Nie przekonywały jej twierdzenia, że wysiłek nadaje dokonaniu słodszy smak. Nagle
podczas jogi odczuła to, co mawiali inni o wspinaczkach. Podczas jogi nie było
drogi i celu, wysiłek cielesny i duchowe wyciszenie były równie pociągające.
Teresa
wykorzystywała często ten czas jasności i spokoju do porządkowania wnętrza. Zawsze
wtedy znajdowała na powierzchni jakiś wątek, który przeplatał się przez jej
ostatnie dni, lecz wymykał rozbiorowi. Raz udało jej się wyrzucić z siebie
część uciążliwie nawracających myśli, kiedy wyobraziła sobie, zwizualizowała
dokładnie, jak odlatują na wystrzelonej kuli za horyzont, spersonalizowane w
siedzącą na niej okrakiem postać, za łańcuch górski na południu za doliną,
który wyznaczał granicę jej własnego terytorium, jej życiowej przestrzeni. Za
górami był obcy świat, w który posłała kulę. Przyniosło jej to wielką ulgę – i satysfakcję
– że potrafi to zrobić, że włada tym, że może sobie w taki prosty sposób sama
poradzić.
Dziś
pomyślała o rozdźwięku między nią a jej przyjaciółką. Karolina nie odzywała
się, nie miała czasu i nie umawiały się wcale na rozmowy. Teresa czuła, że
Karolina wcale jej nie potrzebuje.
Teresa
próbowała nieraz to zrozumieć, zgłębić i sobie wyjaśnić, ale czuła tylko jak
oddalały się. To dziwne uczucie narastającej obcości, wynikłe z jakichś
niedopowiedzeń, niedowyjaśnień, nie do końca akceptowanych zjawisk?
W
końcu czuła się winna swoich oczekiwań, zarzucała sobie, że nie akceptuje jej
takiej jaką jest, tylko spodziewa się po niej więcej – więcej zainteresowania,
więcej czasu, więcej przyjaźni. Myślała, że powinna oddać jej pole, wycofać
się, bo może zajmuje już całą między nimi przestrzeń, może to jest dla Karoliny
za dużo, może nie ma jak zrobić ku Teresie kroku ze swej strony, bo Teresa stoi
już tuż przy niej. Zatrzymała się więc, odsunęła. I czekała, kiedy Karolina
dostrzeże to wolne pole, kiedy zobaczy, że Teresa już od dawna nie pokazuje się
na jej horyzoncie, kiedy zatęskni, odczuje jej brak. Czekała w cholernym
napięciu, które spalało ją w środku. W niczym to nie pomogło i Teresa nie
poczuła się lepiej w tej relacji. Gdzieś tam na końcu pojawiała się niechęć.
Leżąc
na macie pomyślała o Karolinie. Postanowiła zadziałać w inny sposób. Przyjąć to
co jest. Pozwolić Karolinie zachowywać się tak jak się zachowuje.
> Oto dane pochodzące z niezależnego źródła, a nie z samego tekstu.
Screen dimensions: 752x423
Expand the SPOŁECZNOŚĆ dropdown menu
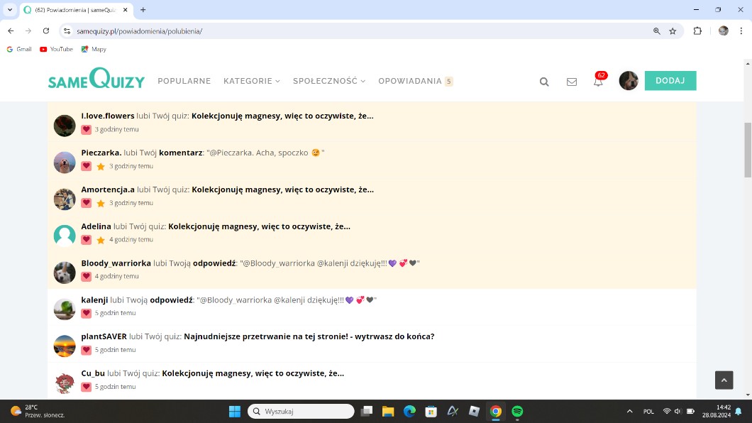[x=328, y=81]
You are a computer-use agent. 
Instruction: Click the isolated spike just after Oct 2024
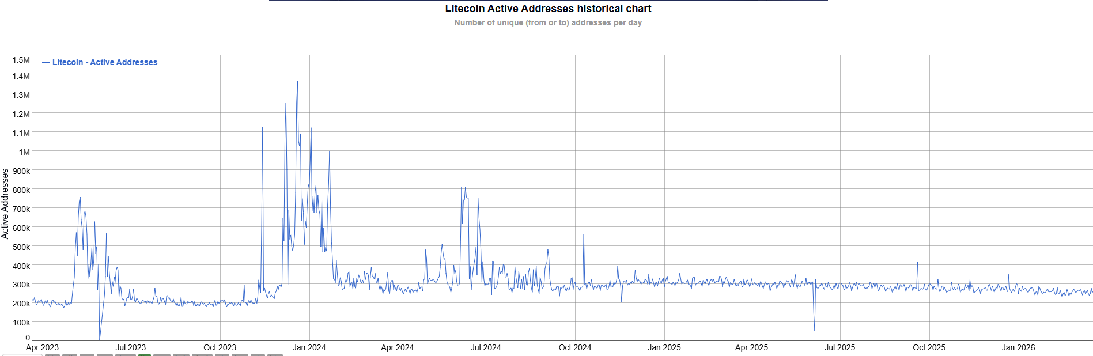tap(584, 235)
Napełnić się
akceptacją dla niej.
Zamknęła
oczy i wyobrażała sobie swoje leżące w mroku ciało, jak napełnia się światłem
akceptacji. Światełka przybrały formę choinkowych lampek na sznurze, jak w
sentymentalnych świątecznych reklamach miękkie światło rozchodziło się od
każdej z nich promieniście, wewnątrz Teresy jak w szklanym naczyniu układały
się świecące gwiazdki – białe, różowe i zielone. Właśnie takie pokazały się.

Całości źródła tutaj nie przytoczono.